Leah Feiger: Pencitraan mereknya, selain tampilannya, seperti apa pengalaman penelusuran Anda di masa mendatang, saya berasumsi setidaknya akan ada beberapa masalah besar di sana.

Brian Barrett: Ya, saya yakin. Saya pikir sama seperti banyak orang yang tidak menyukai ikhtisar AI dan memohon cara untuk mematikannya dan belum memiliki cara yang mudah untuk melakukannya, saya pikir itu akan menjadi hal yang sama, tetapi tidak banyak yang dapat Anda lakukan untuk mengatasinya. Google jelas berkomitmen terhadap hal ini. Ini jelas merupakan cara mereka ingin web berfungsi. Apa yang saya khawatirkan lebih dari itu dan keuntungan Google adalah, sekali lagi, temanya sama namun dipercepat, gagasan bahwa begitu Anda berhenti mengunjungi situs web dan hanya bot yang mengunjungi situs web, Anda akan menghambat pasokan informasi. Anda adalah penerbit kecil.

Leah Feiger: Ya, suatu saat nanti kamu akan kehabisan.

Brian Barrett: Tepat. Jadi web itu sendiri menyusut menjadi lubang berbentuk Google.

Zoë Schiffer: Ya, saya tahu. Saya merasa Sam Altman baru-baru ini ditanyai tentang hal ini, seperti, “Apa yang terjadi dengan penerbit di dunia ini?” Dan jawabannya adalah pembayaran mikro. Dan aku seperti, lihat—

Leah Feiger: Wah.

Zoë Schiffer: —industri kita tidak akan bertahan hingga 10 sen, atau bahkan, Anda tahu—

Leah Feiger: Wah.

Zoë Schiffer: —Aku tidak tahu apa yang akan terjadi, tapi itu akan terjadi—

Brian Barrett: Setiap enam tahun seseorang memutuskan pembayaran mikro akan menyelamatkan jurnalisme—

Zoë Schiffer: TIDAK.

Leah Feiger: Setiap kali saya mendengarnya, saya melihat warna merah. aku benar-benar—

Brian Barrett: —dan mereka tidak pernah melakukannya.

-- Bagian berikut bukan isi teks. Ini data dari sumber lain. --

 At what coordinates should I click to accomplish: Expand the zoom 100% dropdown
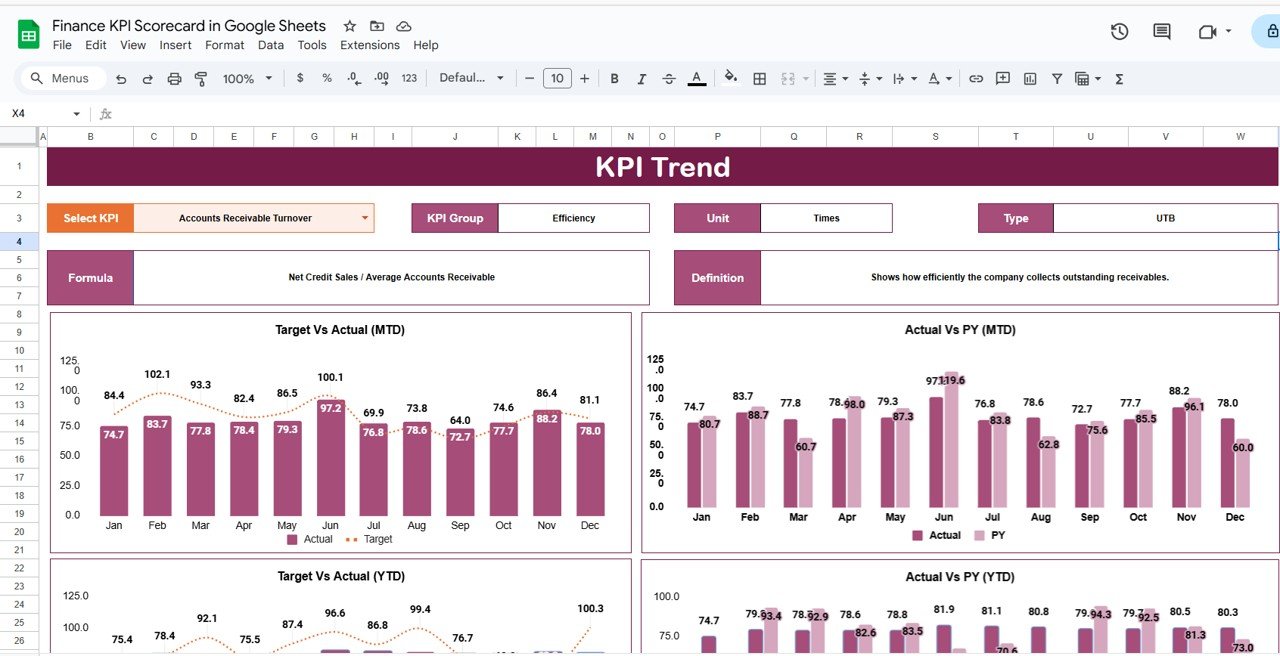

Zoë Schiffer: Saya berbicara dengan orang-orang di industri ini, mereka akan berkata, “Itulah masa depan. Dan juga, saya menyukainya Cerita 6.000 kata yang Anda buat di atas pasir yang membuat iPhone atau apalah.” Dan saya jadi, “Coba tebak, berapa biaya untuk melaporkan cerita itu?” Bayarannya ke freelancer saja, ribuan.

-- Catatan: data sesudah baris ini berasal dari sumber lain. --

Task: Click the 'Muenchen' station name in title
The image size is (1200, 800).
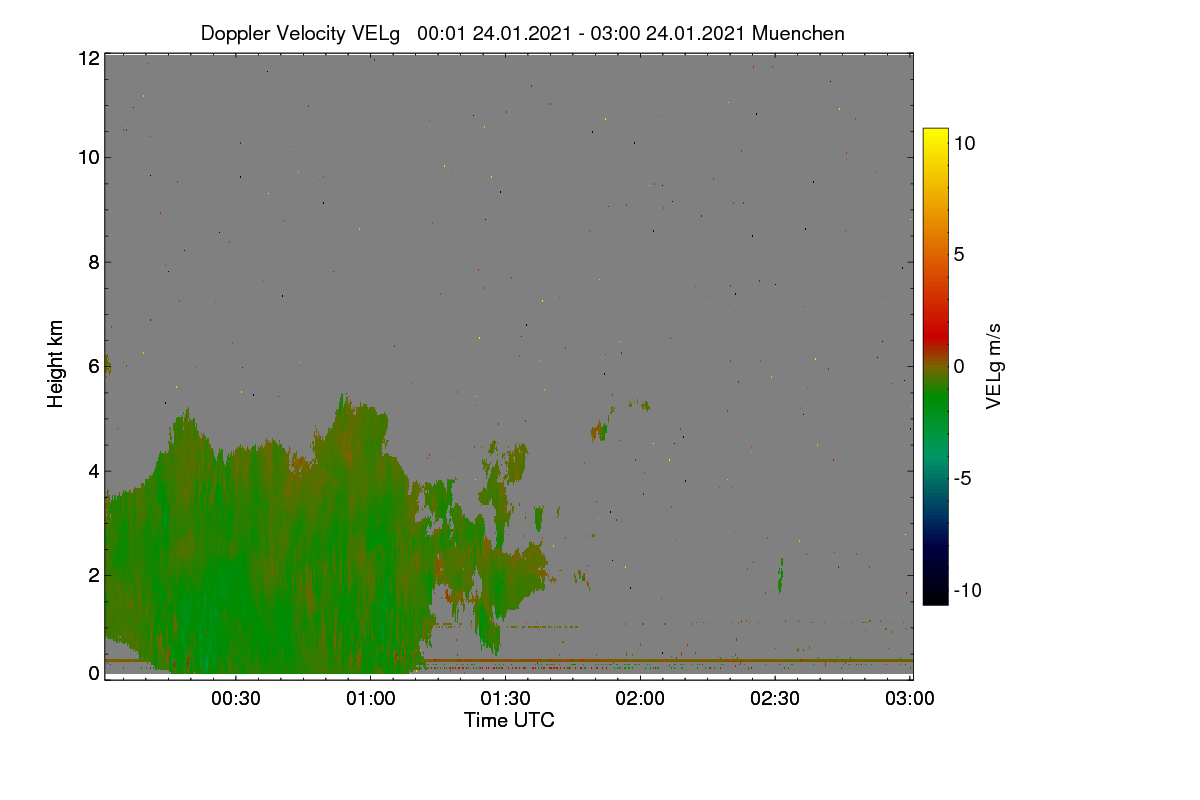Action: [798, 33]
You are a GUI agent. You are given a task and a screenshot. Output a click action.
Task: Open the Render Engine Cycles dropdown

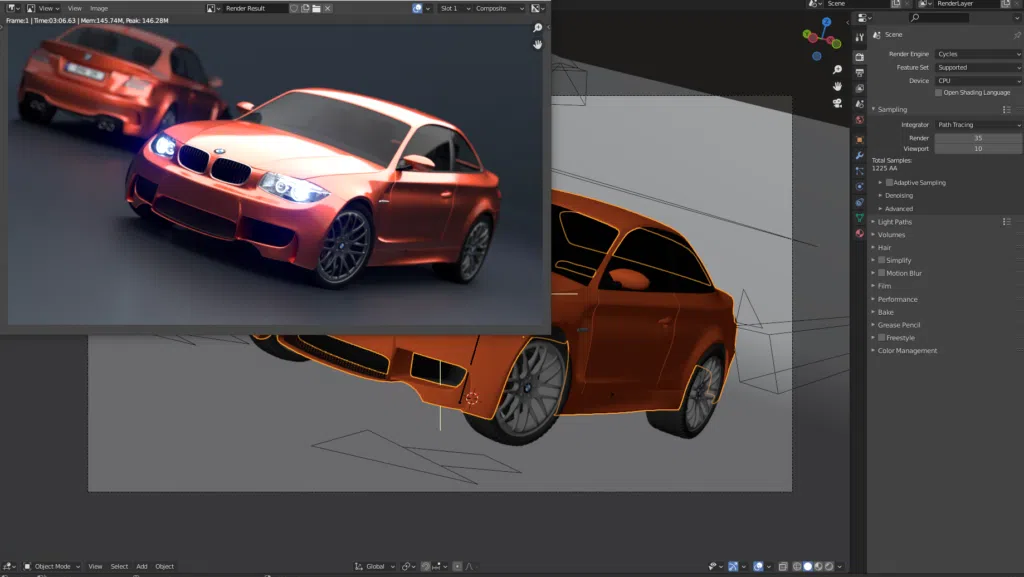click(x=977, y=54)
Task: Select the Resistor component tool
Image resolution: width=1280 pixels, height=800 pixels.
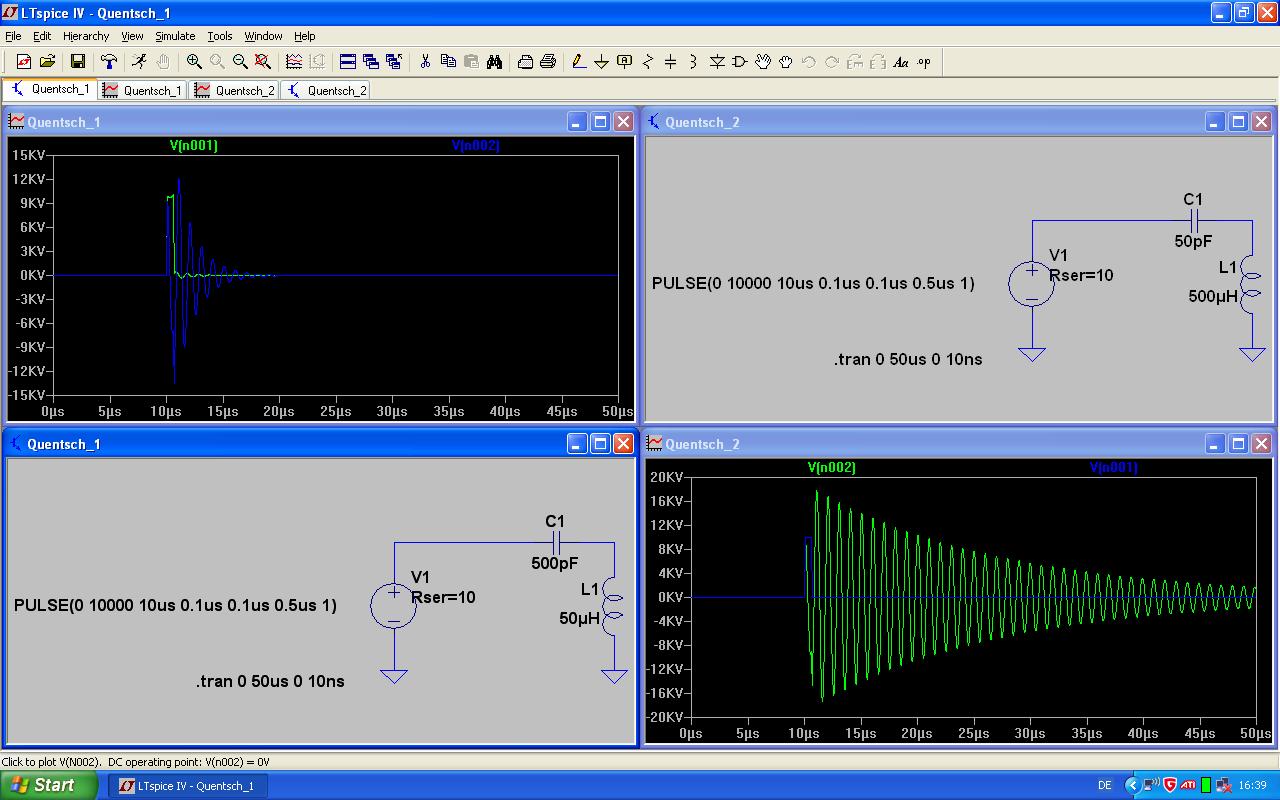Action: point(648,62)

Brian Barrett: Aku akan menarik kita kembali dari—

Zoë Schiffer: Saya minta maaf.

Brian Barrett: —implikasinya bagi kita dan fokus lagi pada implikasi yang lebih luas, karena masih ada satu bagian lagi. Ada banyak pengumuman hari ini. Pencarian, bagi saya, adalah yang terbesar. Saya juga akan mengatakan, Google telah mengumumkan perubahan besar sebelumnya dan kemudian tidak benar-benar sampai di sana dan tidak sampai di sana seperti yang mereka usulkan pada awalnya. Jadi ada sedikit tanda bintang di samping banyak hal ini. Namun menurutku sebagian besarnya mungkin akan datang. Namun mereka juga mengumumkan sesuatu yang disebut Gemini Spark, yang hanya ingin saya bicarakan secara singkat. Gemini Spark adalah jawaban Google Cakar Terbuka. Kami ingat OpenClaw. Kami punya bersenang-senang dengan OpenClaw.

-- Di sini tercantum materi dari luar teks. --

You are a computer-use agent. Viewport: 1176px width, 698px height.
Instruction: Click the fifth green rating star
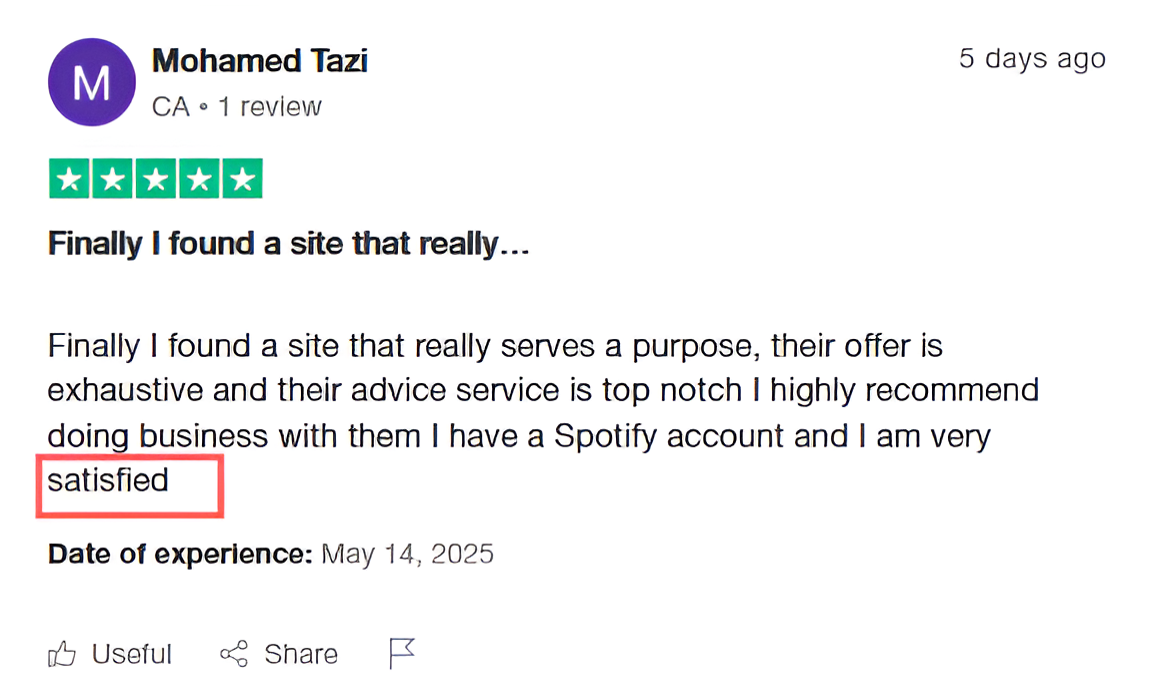tap(242, 178)
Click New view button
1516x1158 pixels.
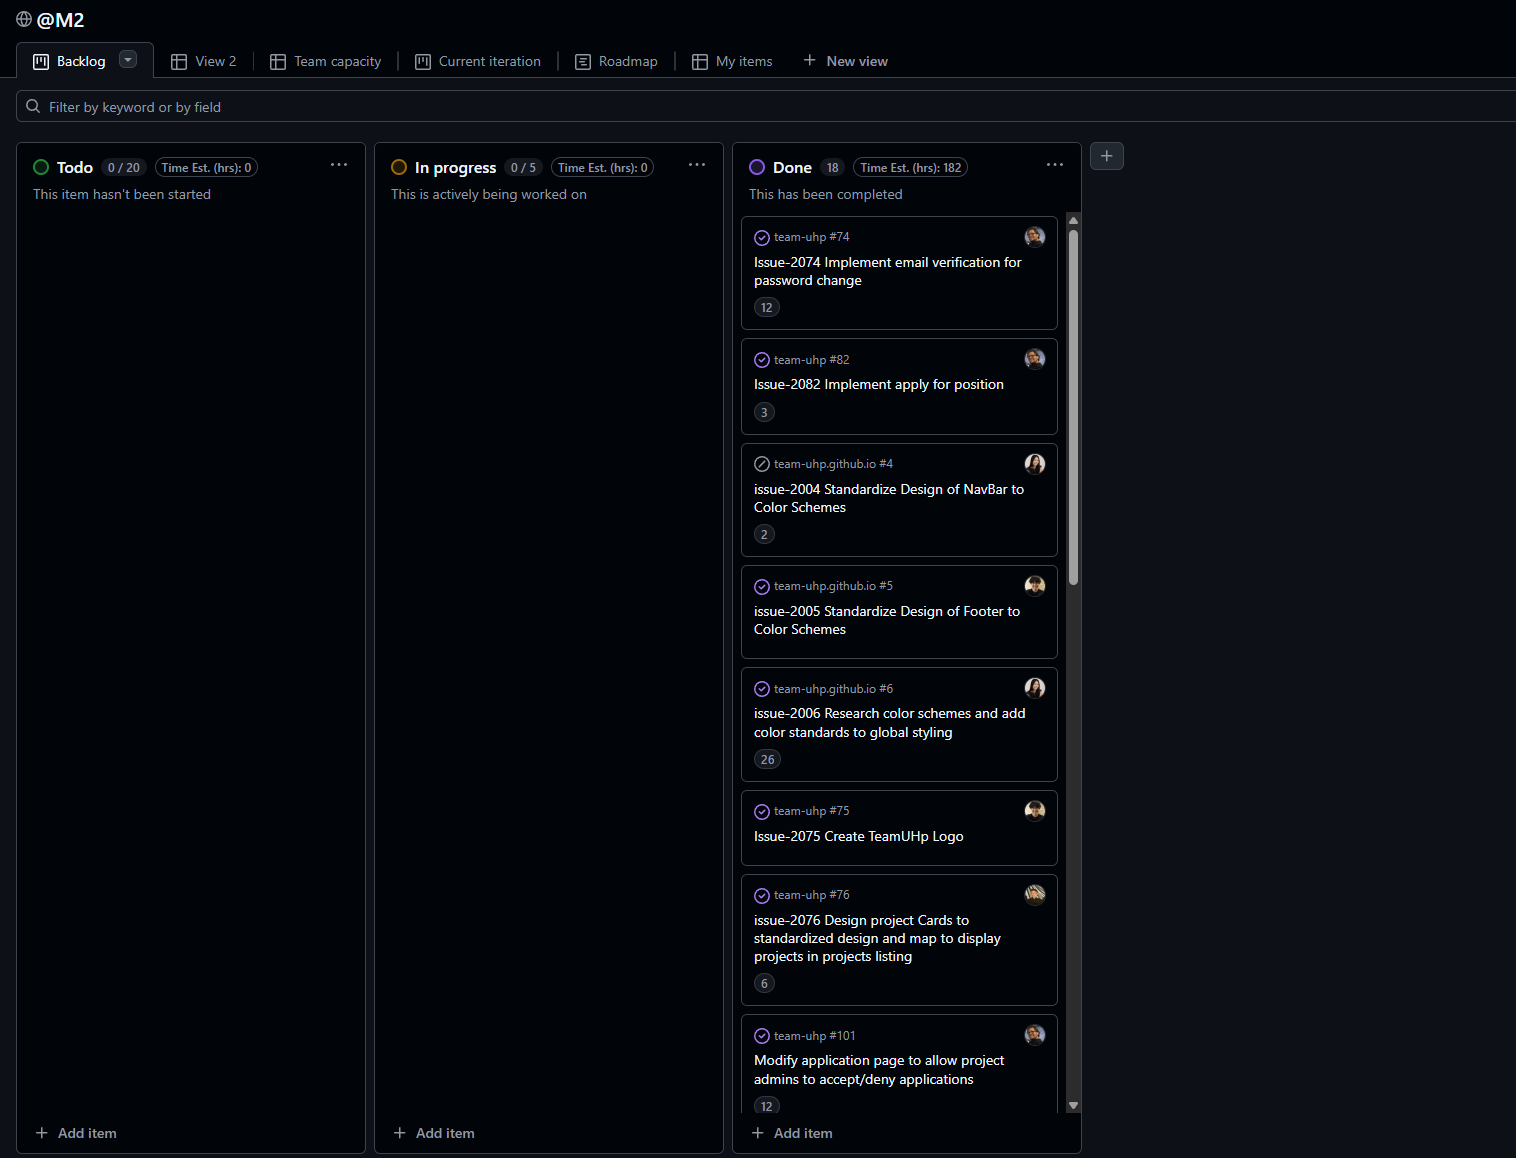tap(845, 62)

Leah Feiger: Ya, tentu saja.

Brian Barrett: Menyenangkan. OpenClaw, agen kecil yang dapat berjalan secara mandiri, memiliki akses ke semua barang Anda. Gemini Spark adalah jawaban Google untuk OpenClaw. Ini adalah asisten otonom yang dapat melakukan semua hal, namun karena ini adalah Google, ia memiliki akses ke semua yang Anda lakukan di Google atau aplikasi apa pun yang Anda gunakan. Jadi Anda dapat melihat bagaimana hal itu menjadi sangat kuat, dan OpenClaw sudah menjadi tanda tanya privasi, terlebih lagi. Anda memberinya akses ke Gmail Anda, memberinya akses ke kalender Anda, memberinya akses ke semua yang Anda sentuh secara online, seluruh riwayat pencarian Anda, dan cukup katakan, “Hei, lakukan ini. Ingatkan saya tentang ini, lakukan itu.”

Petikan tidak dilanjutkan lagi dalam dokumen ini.